# $\newcommand{\ds}{\displaystyle}$ SVM Classifier with $\ds\ell_1$-Regularization

- Here we use CVXPY to train a SVM classifier with $\ds\ell_1$-regularization $\newcommand{\vw}{\mathbf{w}}$ $\newcommand{\vx}{\mathbf{x}}$ $\newcommand{\ds}{\displaystyle}$
- We are given data $\ds(\vx_i,\,y_i)$, $i=1,\ldots, m$ 
- The $\vx_i\in \mathbb{R}^n$ are feature vectors, while the $y_i\in\{\pm 1\}$ are associated boolean outcomes
- Goal: To construct a good linear classifier $\ds\widehat{y} = {\rm sgn}(\vw\cdot\vx + b)$
- Find the parameters $\vw$, $b$ by minimizing the convex function
\begin{align*}
  f(\vw, b) = \frac{1}{m}\sum_i \big(1 - y_i (\vw\cdot\vx_i + b) \big)_+ + \lambda\,\|\vw\|_1
\end{align*}
- 1st term is the average hinge loss; 2nd term shrinks the coefficients in $\vw$ and encourages sparsity
- $\lambda \geqslant 0$ is a regularization parameter
- Minimizing $f(\vw, b)$ simultaneously selects features and fits the classifier

## Example

- Generate data with $n=20$ features by randomly choosing $\vx_i$ and a sparse $\vw_{\mathrm{true}} \in \mathbb{R}^n$
- Set $\ds y_i = {\rm sgn}(\vw_{\mathrm{true}}\cdot\vx_i +b_{\mathrm{true}} - z_i)$ where the $z_i$ are i.i.d. normal random variables
- Divide the data into training and test sets with $m=1000$ examples each

In [None]:
# Generate data for SVM classifier with L1 regularization.
import numpy as np

n = 20
m = 1000
TEST = m
DENSITY = 0.2

np.random.seed(1)
w_true = np.random.randn(n, 1)
idxs = np.random.choice(range(n), int((1 - DENSITY) * n), replace=False)
for idx in idxs:
    w_true[idx] = 0
offset = 0
sigma = 45
X = np.random.normal(0, 5, size=(m, n))
Y = np.sign(X.dot(w_true) + offset + np.random.normal(0, sigma, size=(m, 1)))
X_test = np.random.normal(0, 5, size=(TEST, n))
Y_test = np.sign(X_test.dot(w_true) + offset + np.random.normal(0, sigma, size=(TEST, 1)))
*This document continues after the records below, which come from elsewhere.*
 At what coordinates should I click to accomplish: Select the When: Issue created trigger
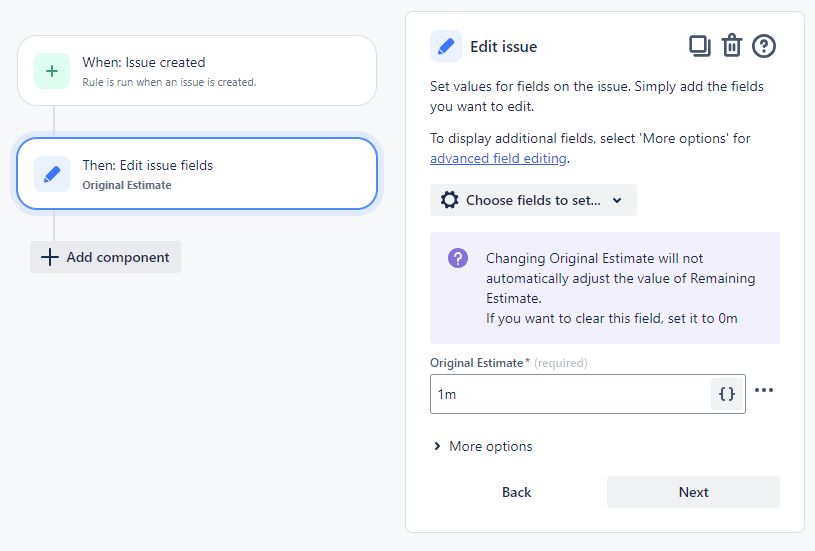(197, 70)
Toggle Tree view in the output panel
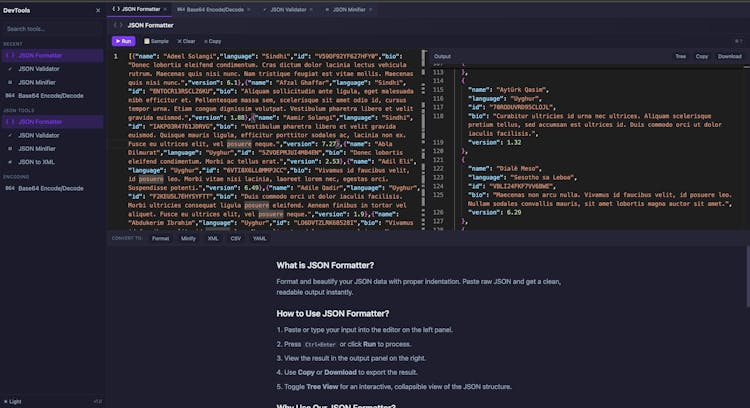 pos(680,57)

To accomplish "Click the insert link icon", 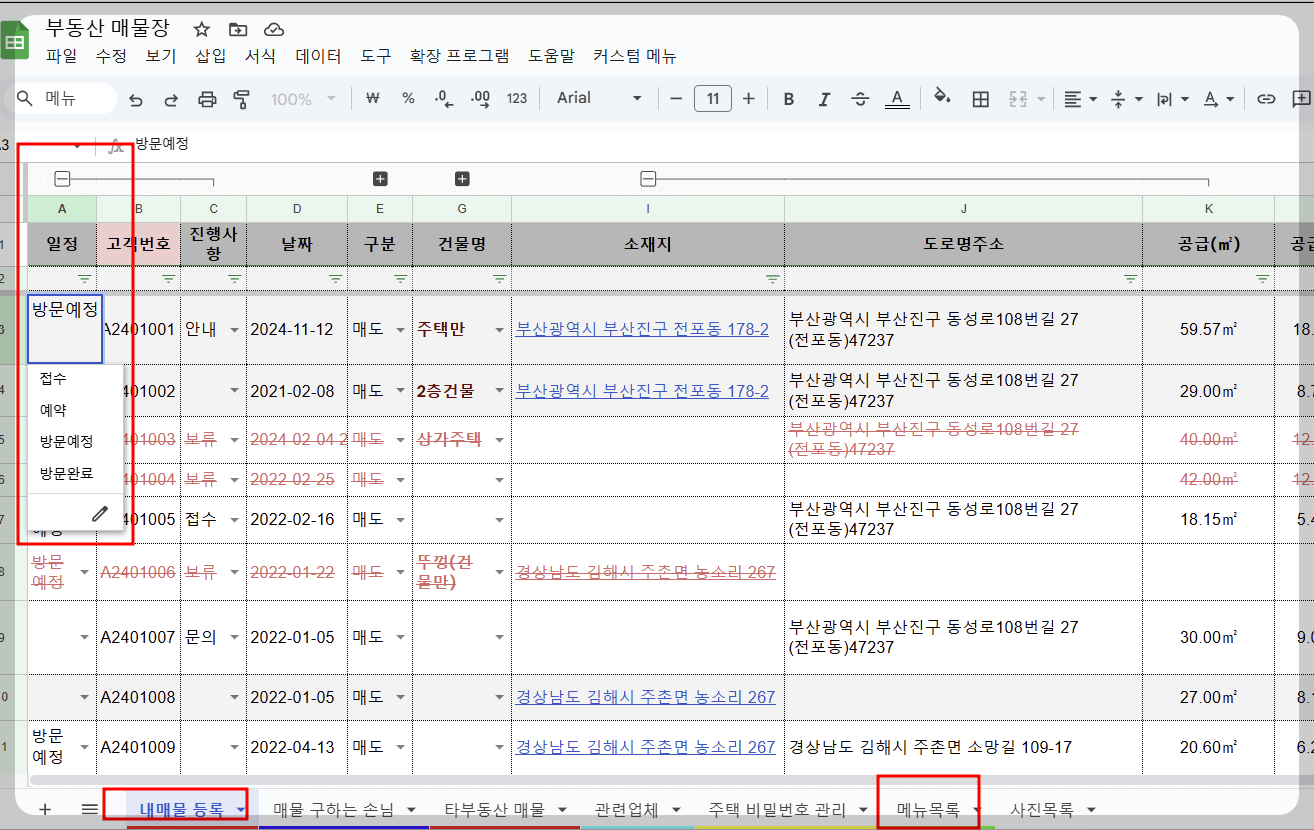I will coord(1266,98).
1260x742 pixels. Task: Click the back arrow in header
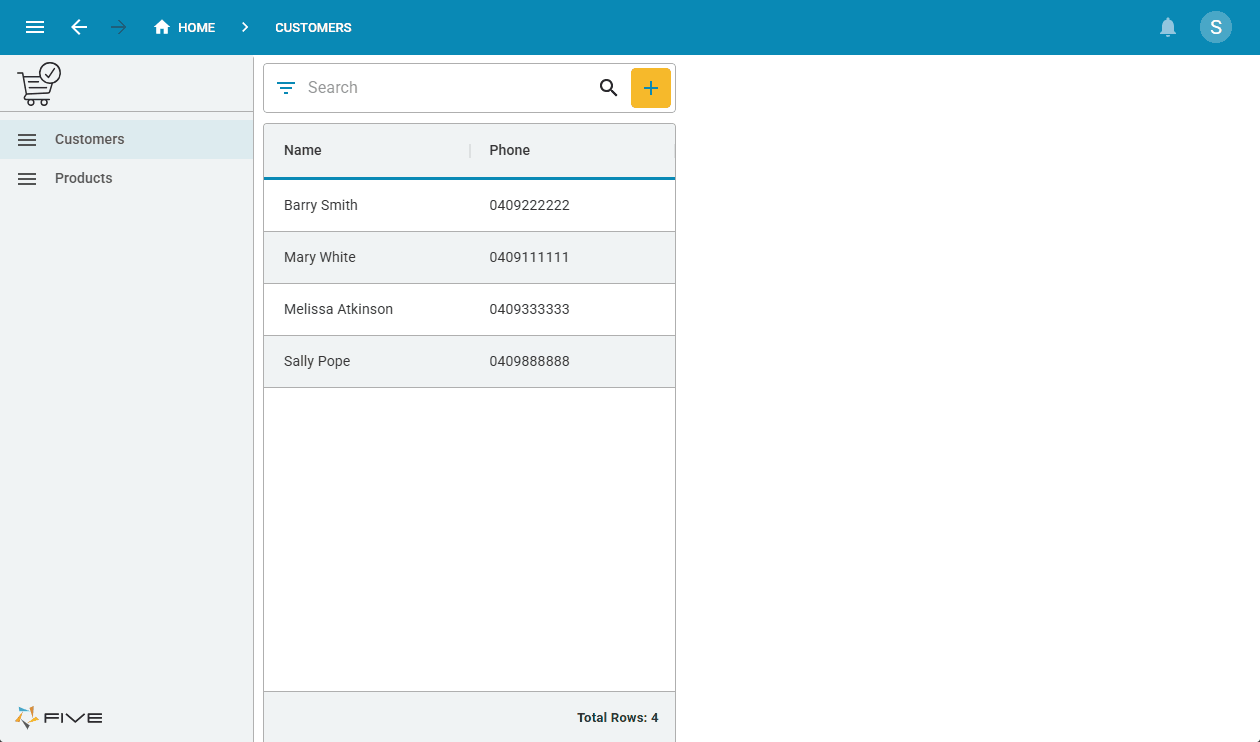[79, 27]
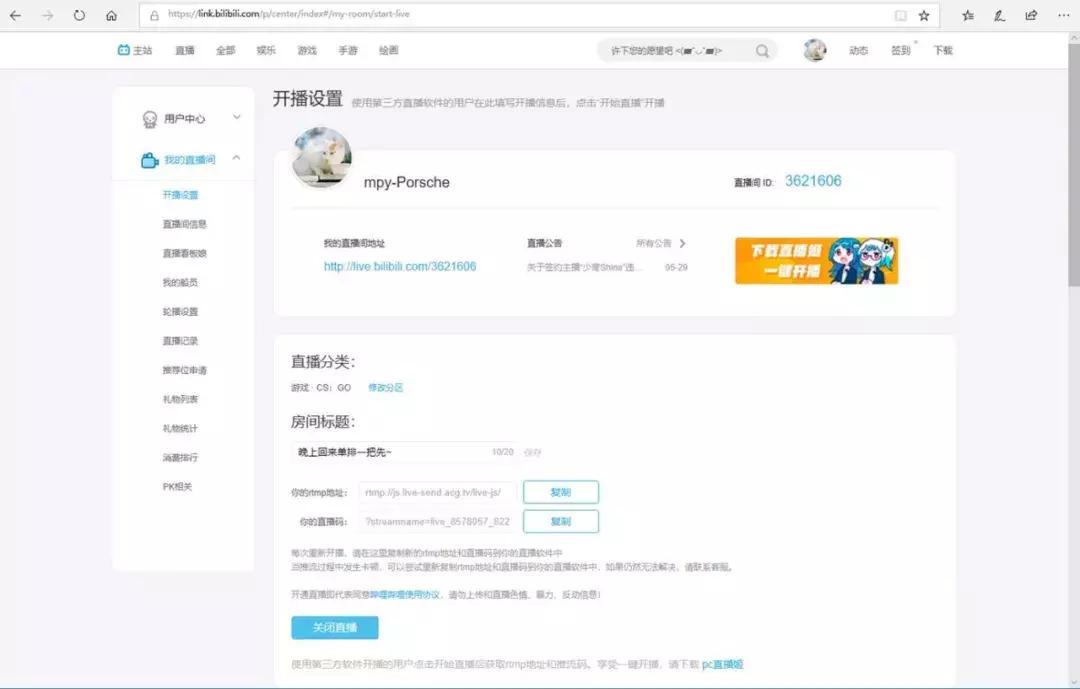
Task: Click the Favorites hub star icon
Action: click(x=966, y=15)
- Solve the optimization problem for a range of $\lambda$ to compute a trade-off curve
- Plot the train and test error over the trade-off curve
- A reasonable choice of $\lambda$ is the value that minimizes the test error

In [None]:
# Form SVM with L1 regularization problem.
import cvxpy as cp

w = cp.Variable((n, 1))
b = cp.Variable()
loss = cp.sum(cp.pos(1 - cp.multiply(Y, X @ w + b)))
reg = cp.norm(w, 1)
lambd = cp.Parameter(nonneg=True)
prob = cp.Problem(cp.Minimize(loss / m + lambd * reg))

In [None]:
# Compute a trade-off curve and record train and test error.
TRIALS = 100
train_error = np.zeros(TRIALS)
test_error = np.zeros(TRIALS)
lambda_vals = np.logspace(-2, 0, TRIALS)
w_vals = []
for i in range(TRIALS):
    lambd.value = lambda_vals[i]
    prob.solve()
    train_error[i] = (np.sign(X.dot(w_true) + offset) != np.sign(X.dot(w.value) + b.value)).sum() / m
    test_error[i] = (np.sign(X_test.dot(w_true) + offset) != np.sign(X_test.dot(w.value) + b.value)).sum() / TEST
    w_vals.append(w.value)

In [None]:
# Plot the train and test error over the trade-off curve.
import matplotlib.pyplot as plt

%config InlineBackend.figure_format = 'svg'

plt.plot(lambda_vals, train_error, label="Train error")
plt.plot(lambda_vals, test_error, label="Test error")
plt.xscale("log")
plt.legend(loc="upper left")
plt.xlabel(r"$\lambda$", fontsize=16)
plt.show()

- Plot the regularization path --- the $\vw_i$ versus $\lambda$
- $\vw_i$ do not necessarily decrease monotonically as $\lambda$ increases
- 4 features remain non-zero longer for larger $\lambda$; these features are the most important 
- In fact $\vw_{\mathrm{true}}$ had 4 non-zero values

In [None]:
# Plot the regularization path for w.
for i in range(n):
    plt.plot(lambda_vals, [wi[i, 0] for wi in w_vals])
plt.xlabel(r"$\lambda$", fontsize=16)
plt.xscale("log")